You can file IRS Form 2553 if you meet these requirements:
- The business is a domestic corporation
- The business has less than 100 shareholders and only one class of stock
- Shareholders are individuals, estates, trusts, and exempt organizations
- Shareholders are U.S. citizens, permanent residents, or resident aliens
- The business isn’t a bank, an insurance company, or a thrift savings institution
- The business uses a calendar tax year ending December 31, or another eligible fiscal year
- Each shareholder consents to S Corp status
If your business meets the requirements, you can become an S Corp for federal tax purposes by filling out Form 2553.
When is Form 2553 due?
Filing Form 2553 on time is important if you want to take advantage of S Corp treatment for the tax year.
You must file Form 2553 no later than two months and 15 days after the beginning of the tax year when you want the S Corp election to take effect. Established businesses can also file Form 2553 any time during the preceding tax year.
Take a look at a breakdown of when each business needs to file Form 2553:
- Established businesses: Due by March 15 of the new tax year (e.g., 2020) or anytime during the preceding tax year (e.g., 2019)
- New businesses: Due by March 15
How do you fill out Form 2553?
If you plan on filing Form 2553, you need to know what information to include on your form.
Part I of the form covers Election Information. This includes the following information:
- Name
- Address
- Employer Identification Number (EIN)
- Date incorporated
- State of incorporation
- Election date (e.g., date you want S Corp to start)
- Tax year
- Contact information for a legal representative
- Explanation for late filing, if applicable
In the first section, you must also include shareholder information, including each shareholder’s name, address, signature, stock owned, Social Security number, and when their tax year ends.

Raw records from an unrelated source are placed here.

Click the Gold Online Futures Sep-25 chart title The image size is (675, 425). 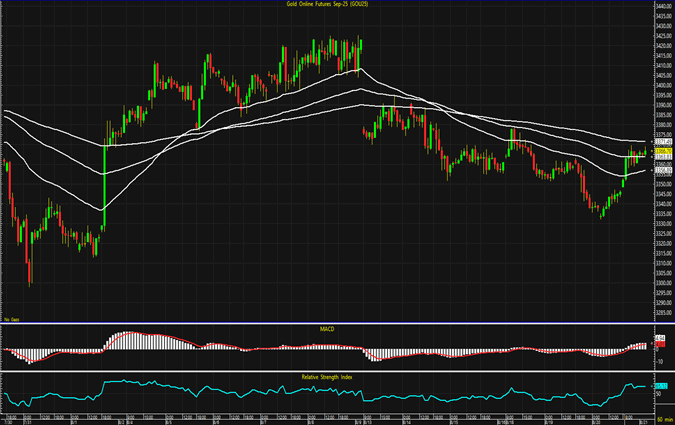click(x=336, y=5)
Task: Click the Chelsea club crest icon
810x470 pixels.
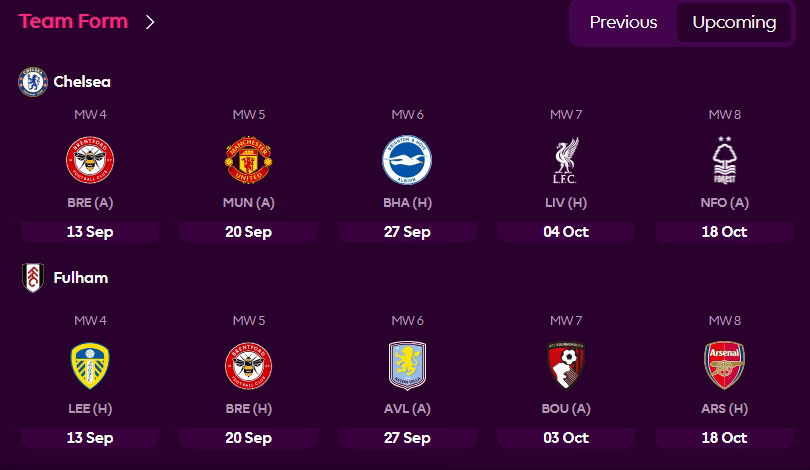Action: [33, 82]
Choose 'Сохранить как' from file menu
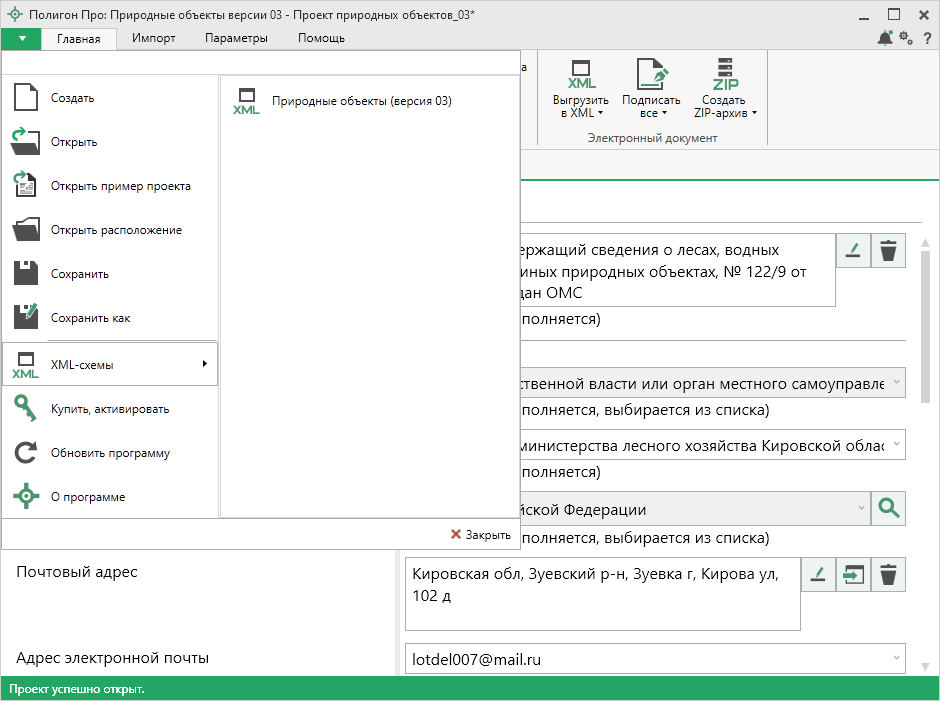This screenshot has height=701, width=940. click(91, 318)
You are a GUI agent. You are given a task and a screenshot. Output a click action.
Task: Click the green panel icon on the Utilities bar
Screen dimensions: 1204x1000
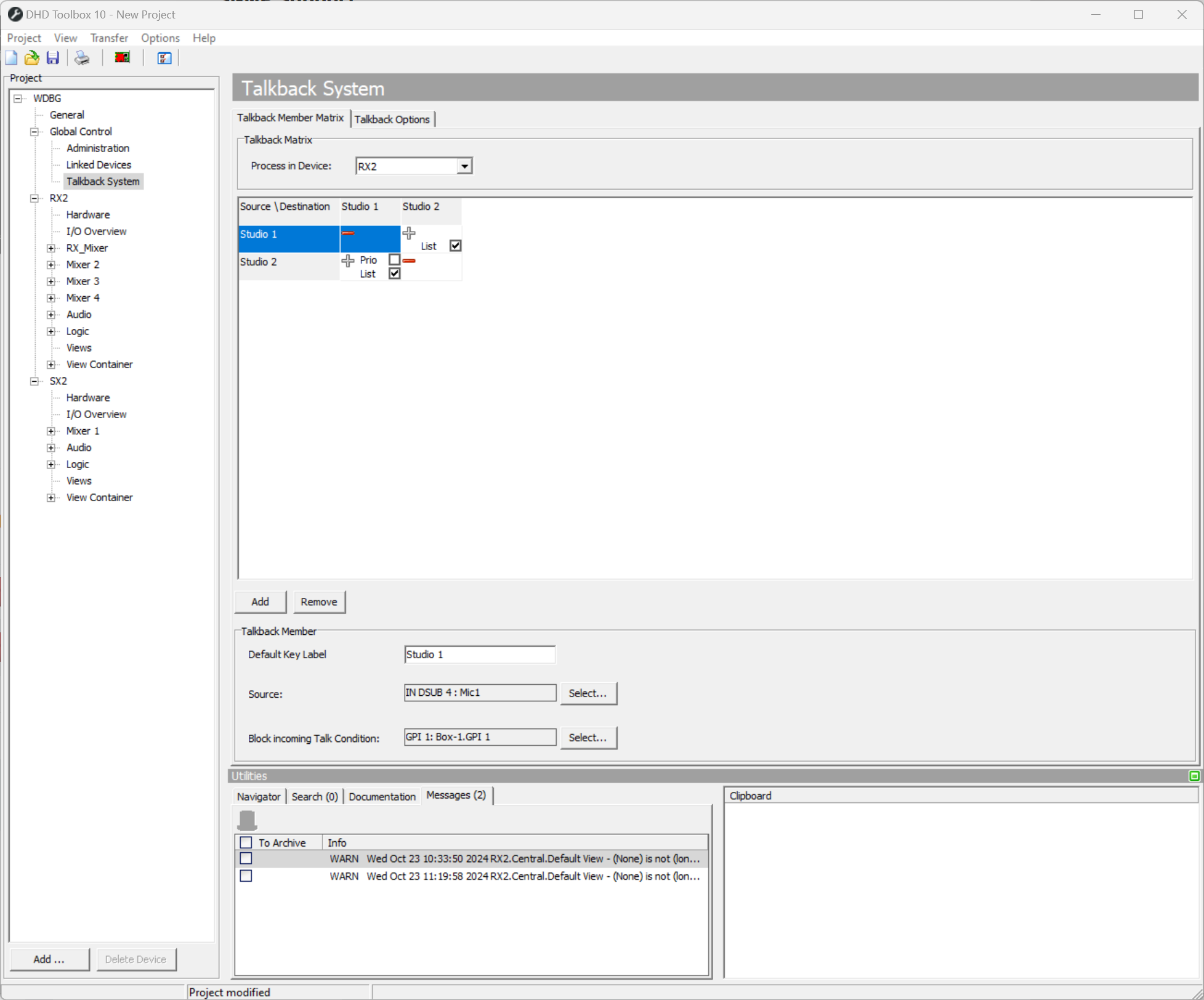(1195, 775)
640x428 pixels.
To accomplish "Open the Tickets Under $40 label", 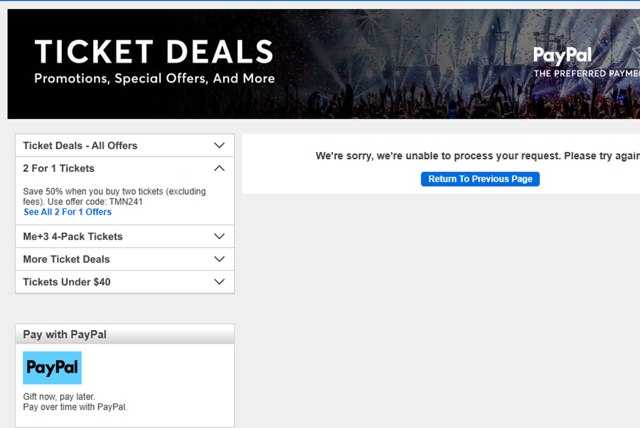I will pyautogui.click(x=67, y=282).
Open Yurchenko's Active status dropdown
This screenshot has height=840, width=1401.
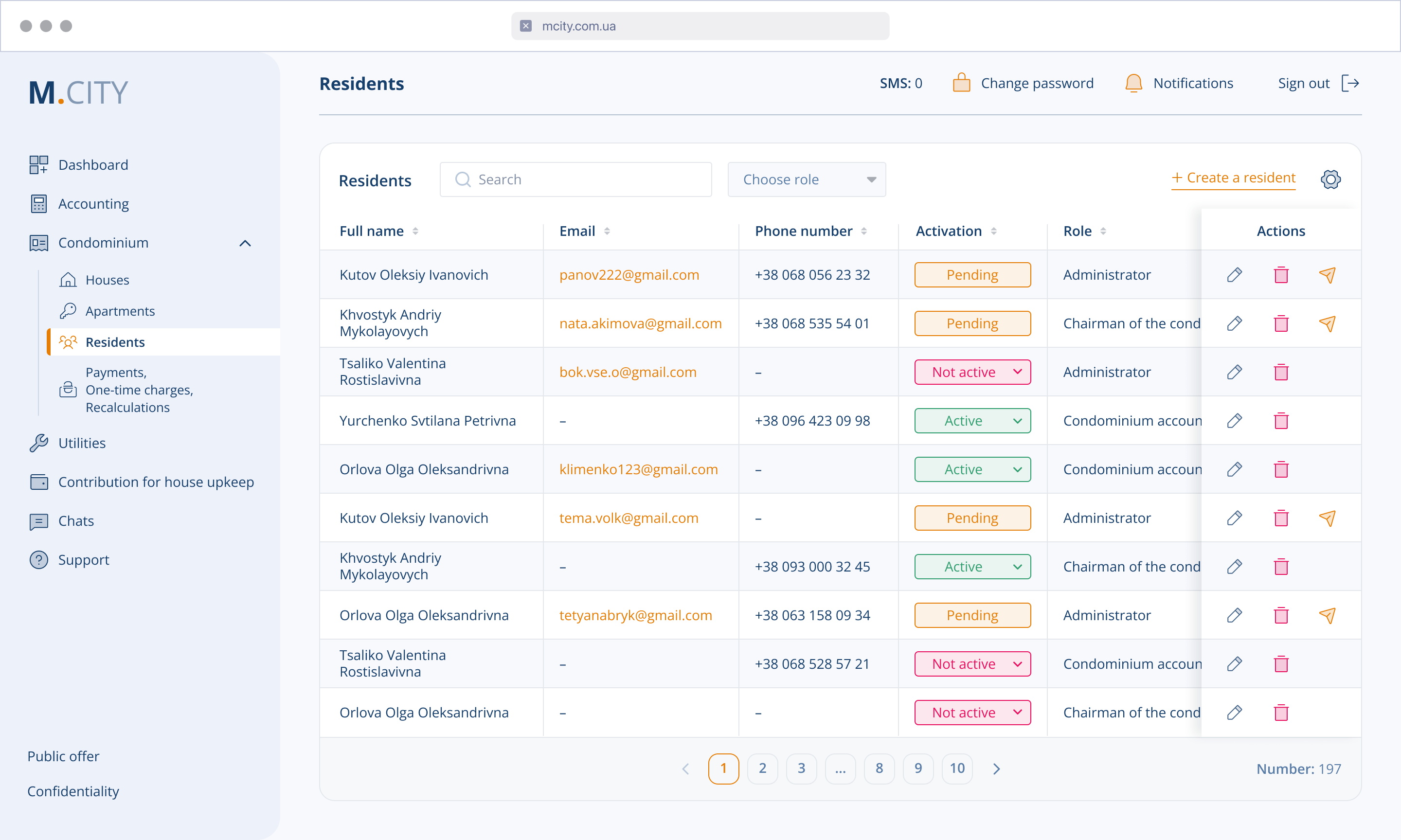(972, 421)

Part II goes over the Selection of Fiscal Year. You only need to fill out Part II if you checked box 2 or box 4 on line F in Part I.

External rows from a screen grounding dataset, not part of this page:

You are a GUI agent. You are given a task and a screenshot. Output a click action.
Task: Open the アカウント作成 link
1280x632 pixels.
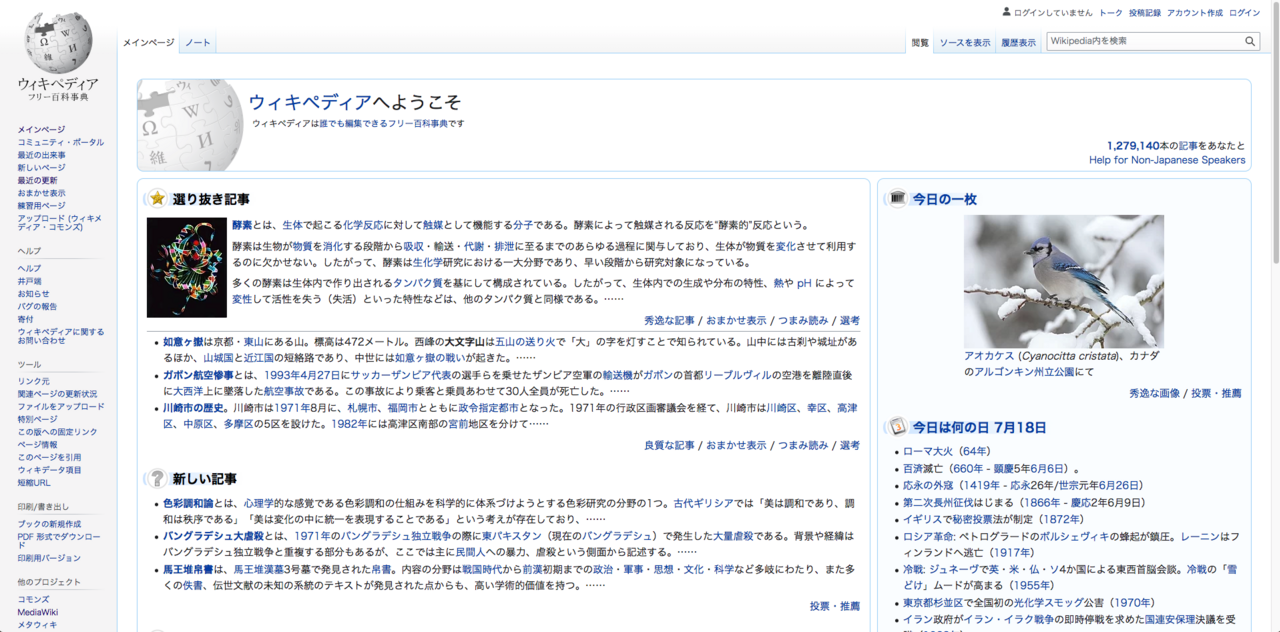coord(1194,13)
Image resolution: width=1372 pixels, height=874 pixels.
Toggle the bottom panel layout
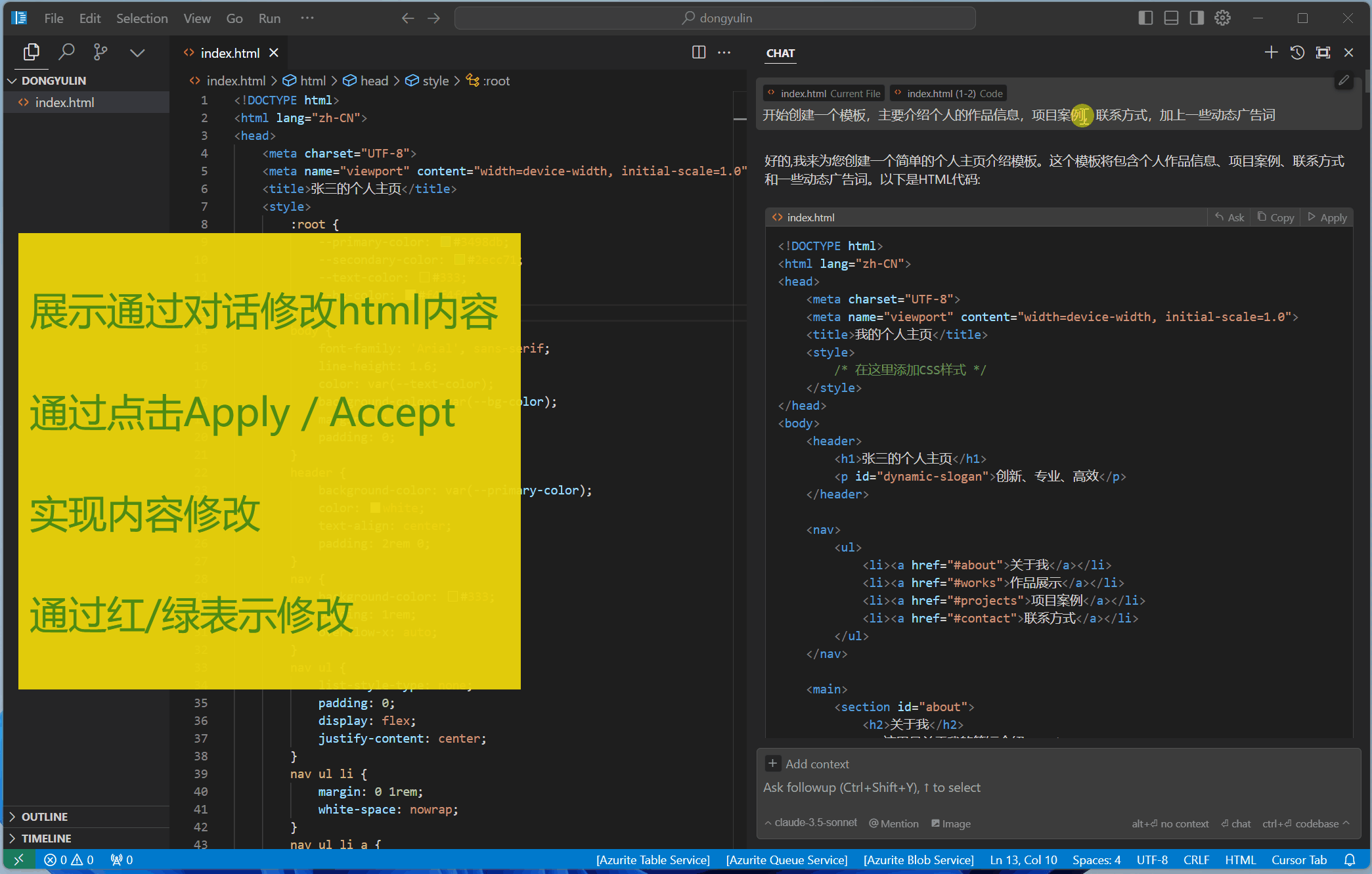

If you need to fill out Part II, mark off which statement applies to your business on line O (e.g., a new corporation adopting the tax year).
You must then indicate the type of tax year test you’re using on line P. You can select either the natural business year or the ownership tax year.

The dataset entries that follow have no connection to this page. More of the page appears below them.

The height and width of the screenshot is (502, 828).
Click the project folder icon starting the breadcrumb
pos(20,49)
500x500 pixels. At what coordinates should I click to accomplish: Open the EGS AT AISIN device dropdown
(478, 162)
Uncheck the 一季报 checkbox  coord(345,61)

Line Q asks you for information about your business purpose. After you fill out line Q, you can move on to line R. Line R discusses information about Section 444 Election. Check off the box under line R that applies to you.
Part III goes over information about Qualified Subchapter S Trust (QSST). A QSST is a trust that owns shares of an S Corp. Most small businesses do not need to fill out this portion of the form. If this section applies to you, be sure to fill it out.
Lastly, Part IV discusses Late Corporate Classification Election. If you’re filing before the deadline, you can ignore Part IV.
If you’re submitting the form late, you must agree to the representations listed under Part IV. Representations are the eligibility requirements you need to meet in order to have late election relief.
If you’re unsure about a section or question on the form, check with the IRS for more Form 2553 instructions.
Where do you send Form 2553?
You can either mail or fax Form 2553 to the IRS. You cannot e-File Form 2553.
If you choose to send Form 2553 via mail, make sure it’s the original form and not a copy. If you opt to fax the form to the IRS, keep the original form in your records for safekeeping.
There’s generally no fee to submit Form 2553. But in specific situations, the IRS might assess a fee. If the IRS tacks on a fee, you’ll receive a separate bill from the IRS with instructions on how to pay it.
After you submit Form 2553, you’ll typically hear back from the IRS within 60 days. The IRS will let you know whether they accept or reject your S Corp tax status request.
What happens if you file Form 2553 late?
If you miss the filing deadline for Form 2553, don’t panic just yet. You can still obtain S Corp status for the upcoming tax year if you have proof of “reasonable cause” for filing late.
If you’re looking for late filing relief, list your explanation on line I of Form 2553 or by attaching a statement to the form.
Before you file a late Form 2553, make sure you check with the IRS to ensure you qualify for late election relief.